Saturday, November 9, 2013

Lesson #32: Did I Mention You Will Never Sleep Again?

I'm sure I've mentioned that my kids wake up long before dawn has even thought about cracking, no matter what time they go to bed. Every. Single. Day. I ever so naively thought that once they got a bit older I would at least be able to sleep through the night. One might think that with a 3 year old and an almost 6 year old, this would be an achievable dream. One would be incorrect.

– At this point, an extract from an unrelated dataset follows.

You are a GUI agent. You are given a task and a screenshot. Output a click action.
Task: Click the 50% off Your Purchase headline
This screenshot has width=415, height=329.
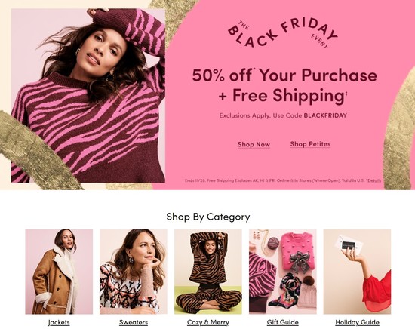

Let's recap my week, shall we?

Early in the week, my older son came into our room around 1a.m. saying that he had a tummy ache. I had him climb into our bed to cuddle up for a bit. Wrong move. Not five minutes later he said, "Mommy my tummy really hurts! I think I'm gonna throw up!" I immediately leaped out of bed and threw on the lights, telling him to get up so we could get to the bathroom. Just as he sat up the dreaded heaves began.
I encouraged him frantically, "Come on buddy! Get up so we can get to the bathroom! Don't throw up on the---" Too late. We made it to the kitchen trash before the next round, and finally made our way to the bathroom. After some late night cleaning I camped out in the living room with him so we could be close to the bathroom, just in case. I should mention that we don't own a full sized couch, just two love seats. I'm not very tall but I'm juuuuust tall enough that I can't quite fit on the love seat. I "slept" (I use the term loosely) with my head on the arm rest and my legs alternately jacked up to my chin and hanging off the end. As if all this wasn't excitement enough, we were roused from sleep around 5:40 by the pungent aroma of our dog taking the mother of all dumps on the living room floor. Awesome. Oh, and the kicker? While I was in the shower later that morning, the boys turned off the bathroom lights and ran away, leaving me in pitch darkness. Fun times.

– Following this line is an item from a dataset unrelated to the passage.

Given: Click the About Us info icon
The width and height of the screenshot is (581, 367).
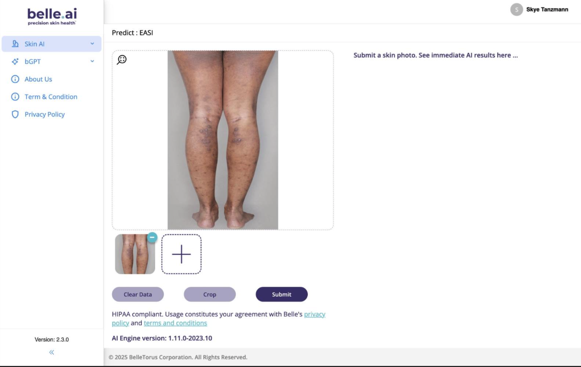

Fast forward to the next night. I was awake from 12:30-2:30 because my 5 year old's junk was "bothering!" I'm not exactly equipped to give advice on how to fix what has come to be known as Penis Problems, so I wasn't much help. Long story short, we made a couple trips to the bathroom and I finally ended up giving him some Children's Motrin, which apparently did the trick. In the morning I asked him how it was feeling. He said, "Great!" and that was the last I heard of it. The joys of raising boys are just endless.

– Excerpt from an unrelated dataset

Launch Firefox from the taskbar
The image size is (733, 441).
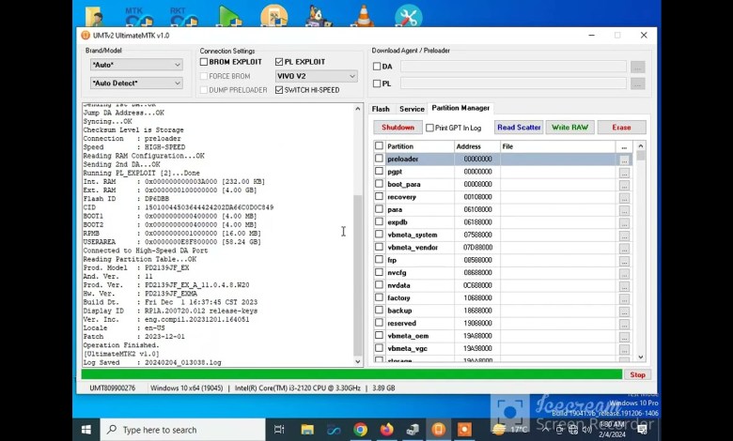click(x=386, y=430)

Last night it was the 3 year old that had me stumbling through the darkness. "My blankets are wet!!!" Oh yay. Fun fact: If a Pull Up is on backwards you might as well have put the child to bed naked because it's going to absorb about as much pee as a cheap paper towel. Note to self: check his work when he dresses himself. About two hours later, he woke up crying again because he was cold. He alternated between screaming about wanting to wear jammies and screaming about not wanting jammies for about 5 minutes straight as I struggled to keep my eyes open and my sanity intact.

I said the other day that it will be great when they're teenagers and I can finally sleep in again. My dad quickly pointed out that I still won't sleep because I'll be up half the night waiting for them to get home.

I guess it really is true. Once you have children, you will never sleep again. Ever. I guess that's what they make coffee for. Coffee: Getting bleary eyed parents through the day since 1696.